Consider our future free agents as well.
2018 LA Rams Free Agents
|Derek Carrier||TE||UFA||Signed with Raiders: 3yr|
|Cody Davis||S||UFA||Signed with Jaguars: 2yr|
|Dominique Easley||DT||UFA||Re-signed with Rams: 1yr|
|Trumaine Johnson||CB||UFA||Signed with Jets: 3yr|
|Jake McQuaide||LS||UFA||Re-signed with Rams: 3yr|
|Nickell Robey-Coleman||CB||UFA||Re-signed with Rams: 3yr|
|John Sullivan||C||UFA||Re-signed with Rams: 2yr|
|Sammy Watkins||WR||UFA||Signed with Chiefs: 3yr|
|Garrett Sickels||OLB||ERFA||Re-signed with Rams: TBD|
2019 LA Rams Free Agents
|Brandin Cooks||WR||UFA||Re-signed, 5-yr, $80m|
|Todd Gurley||RB||UFA (option)||Re-signed, 4-yr, $60m|
|Marcus Peters||CB||UFA (option)||Optioned|
Put in the context of the next two years, there’s really no position you can’t draft if you’re the 2017 Rams.
The bottom five positions in that need poll in order? Punter, kicker, running back, quarterback and defensive tackle. Could the Rams draft a DT or RB in Round 2 of this year’s draft? I’d probably be against it, but I wouldn’t rule it out.

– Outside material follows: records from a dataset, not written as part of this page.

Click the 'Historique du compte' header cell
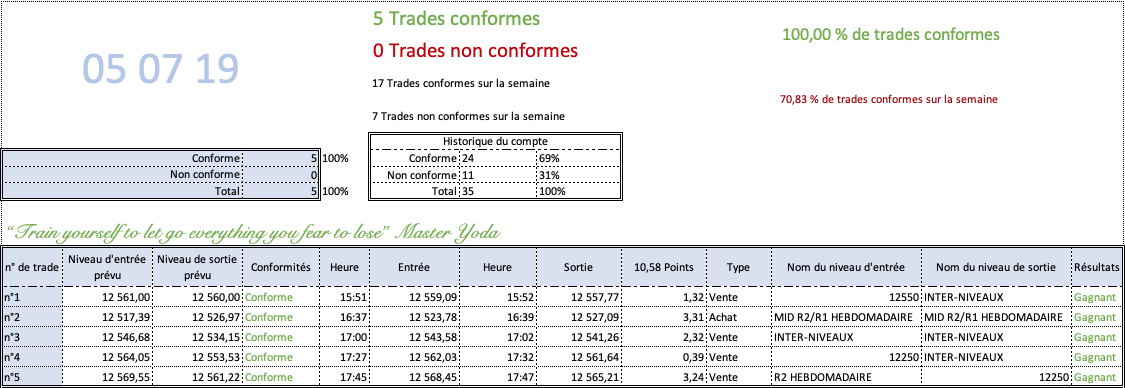The height and width of the screenshot is (388, 1125). coord(495,142)
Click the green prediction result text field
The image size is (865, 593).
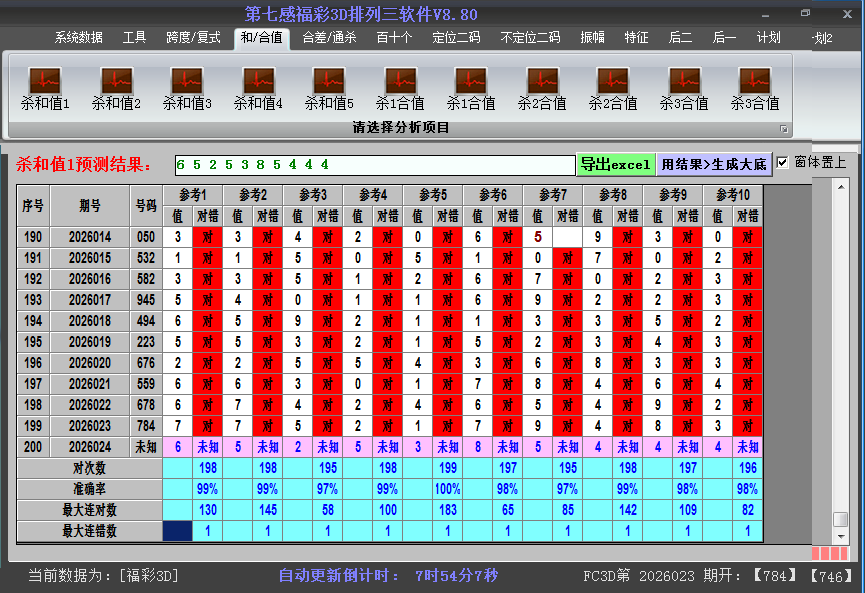point(374,164)
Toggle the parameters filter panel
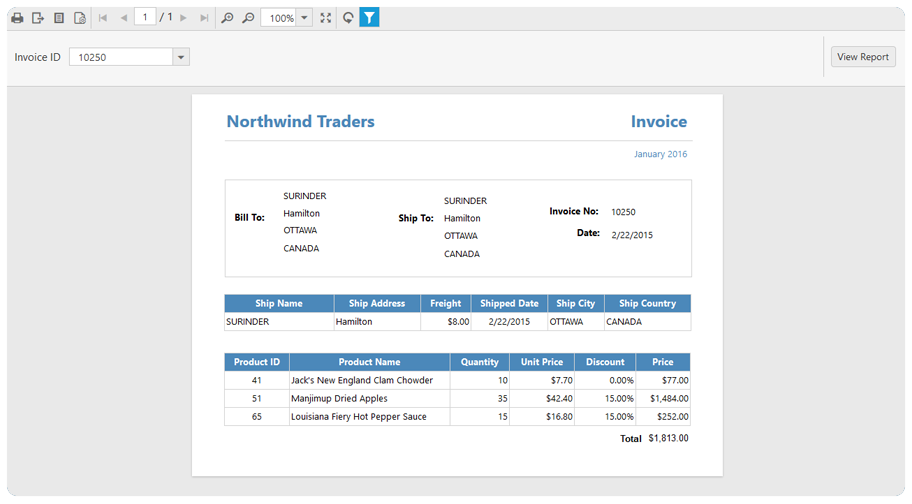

It’s also worth considering the future cap cuts to come. Back in mid-February, I identified seven potential cap casualties for the Rams. Four were released leaving just three under contract: LB Alec Ogletree, OLB Robert Quinn and OL Rodger Saffold. Ogletree is scheduled to be a free agent. Could Quinn and/or Saffold be casualties next offseason? If so, those would be much more obvious needs than as stands. DT Michael Brockers is another candidate for the same. WR Tavon Austin is probably safe but could be a surprise cut. Point being the positions that maybe look supported as stands might not in 11 months time. A draft pick from 2017 that could support future needs is as vital as one that supports current needs.

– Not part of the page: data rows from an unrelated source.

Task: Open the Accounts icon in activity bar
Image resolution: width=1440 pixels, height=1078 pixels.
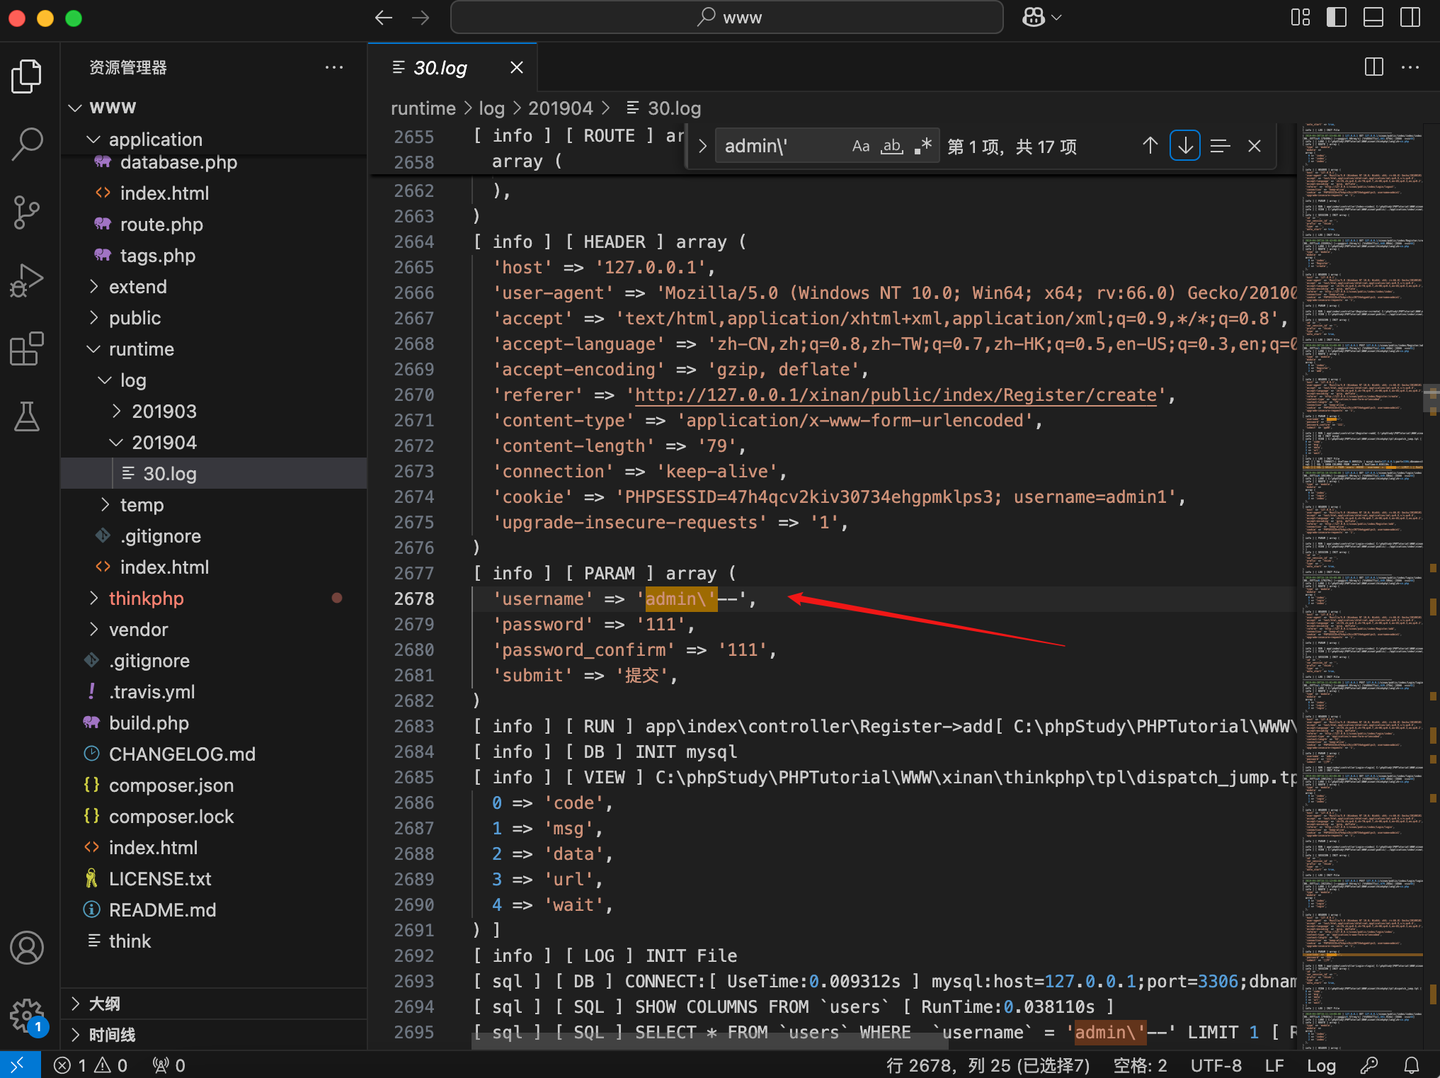Action: pyautogui.click(x=27, y=948)
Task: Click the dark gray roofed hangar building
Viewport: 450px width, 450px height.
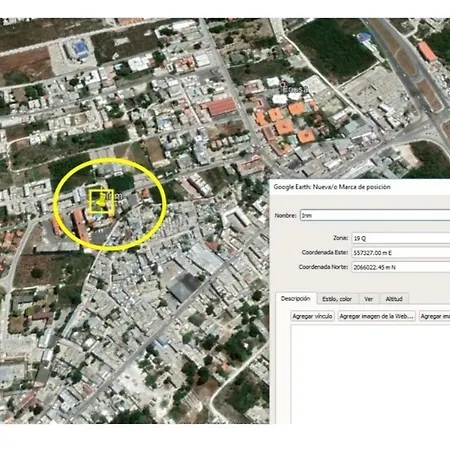Action: coord(184,287)
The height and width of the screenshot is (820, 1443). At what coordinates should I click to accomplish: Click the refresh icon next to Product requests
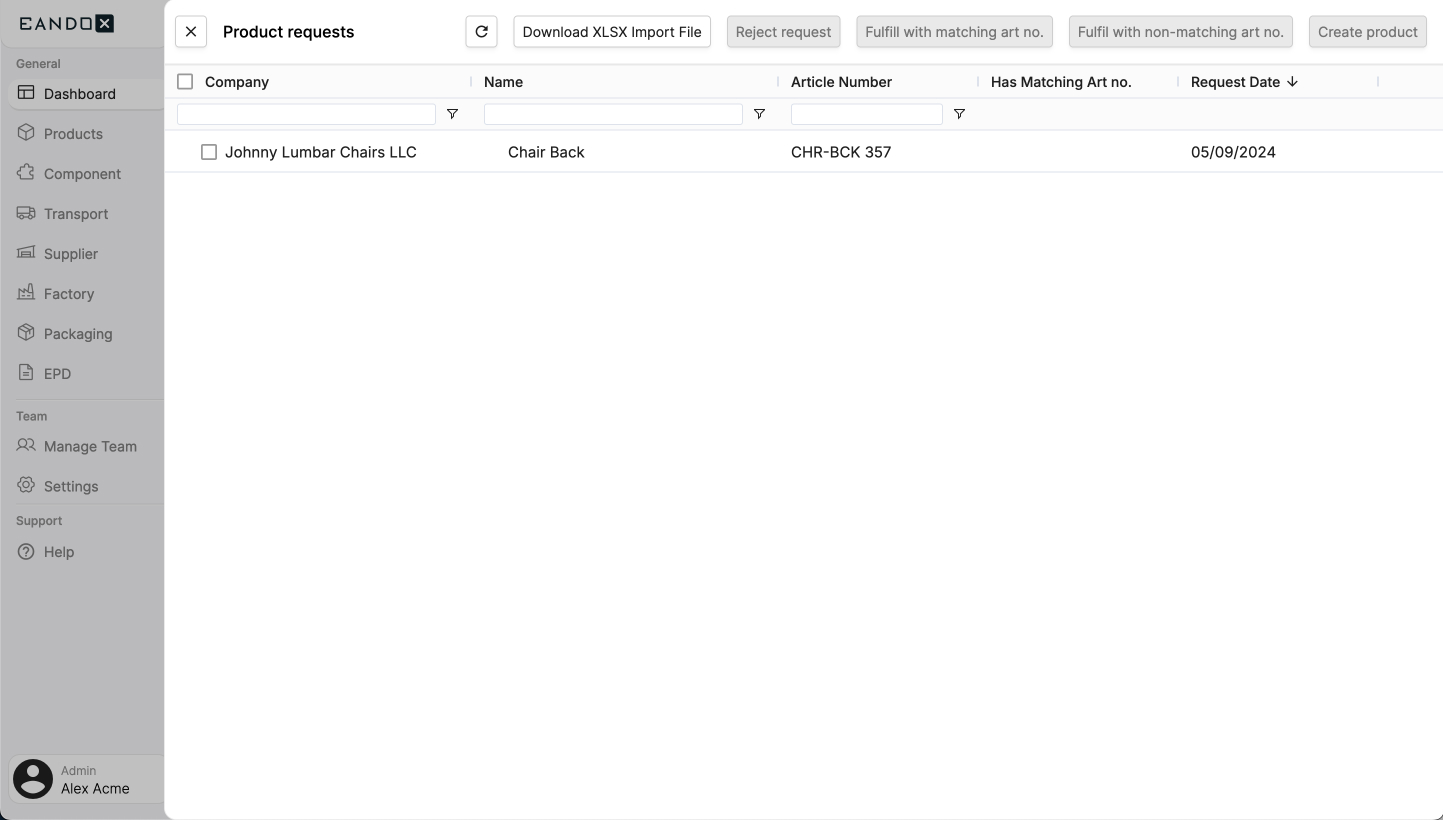(x=481, y=32)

The Rams need to draft players who will be positive impact starters in 2019. If McVay and Snead and the rest of the coaching staff and front office feel there’s a player who can compete in two-three years at a position that isn’t thought of as a huge need right now? Take him. This season simply does not matter anywhere near as much as 2019 for McVay and thus for the franchise.
Upset that we’re in this position? You should be. But that’s not McVay’s fault.

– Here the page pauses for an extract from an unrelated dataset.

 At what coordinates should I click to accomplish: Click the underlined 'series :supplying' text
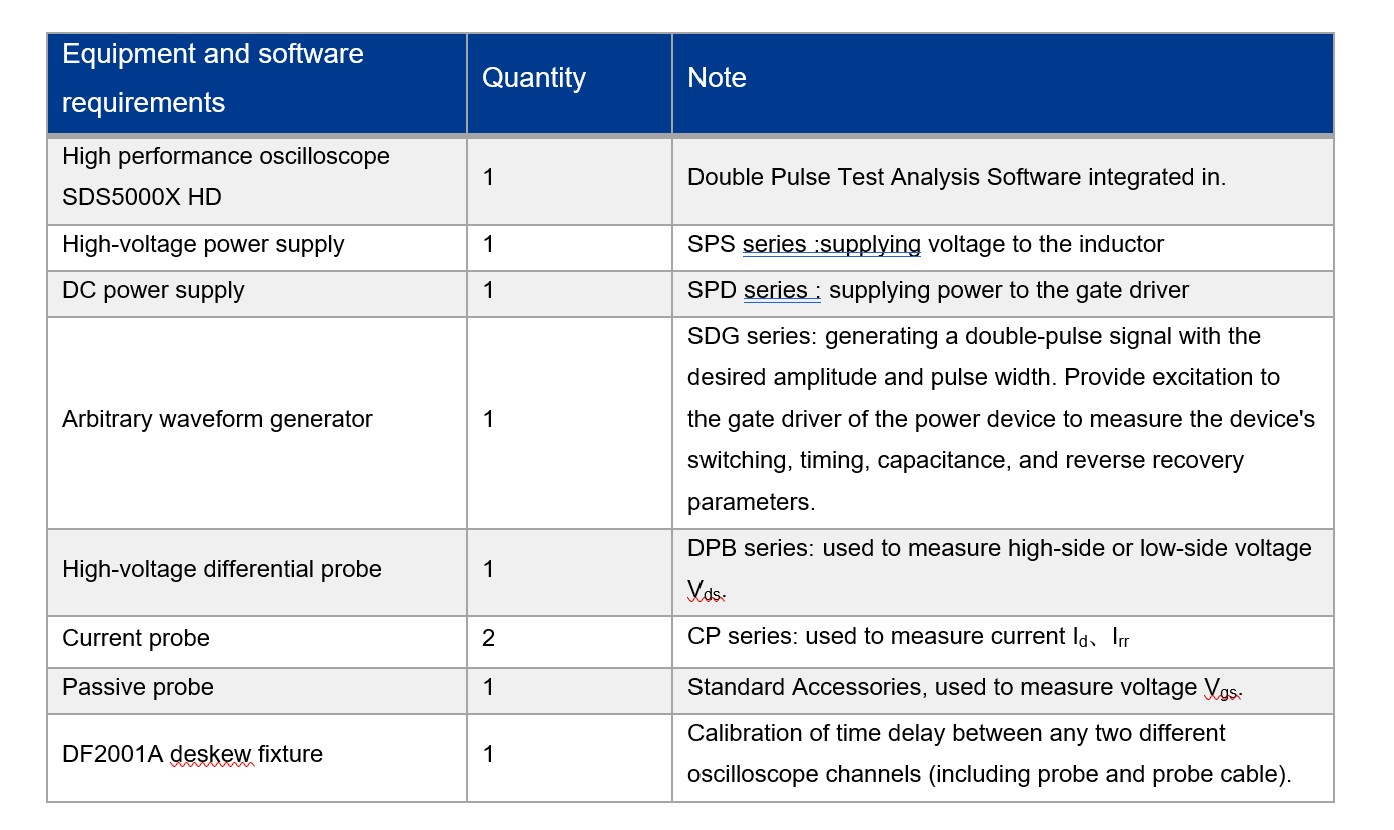coord(831,245)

McVay didn’t draft Brian Quick and trade up to draft Tavon Austin before failing to develop either successfully leaving the WR depth chart woefully insufficient. McVay didn’t avoid impact offensive line draftees for three years save for one Greg Robinson who, to be nice, hasn’t worked out. McVay didn’t draft five running backs in four years rendering every one of them wasted draft capital with each successive pick.
You can’t hold that against him. You can’t demand the Rams address their major needs now in year one when he’s taking over a roster in blatant need of help especially if you consider that not every free agent will be a perfect signing and that not every draft pick will hit.
McVay didn’t create the Rams’ personnel problems. He took a job that includes the responsibility of contributing to fixing them. He should be afforded the time to do so. That applies to the 2017 NFL Draft. The solutions make take more than a year. McVay, and the Rams, had better not be shortsighted enough to try to force them to take hold in 2017.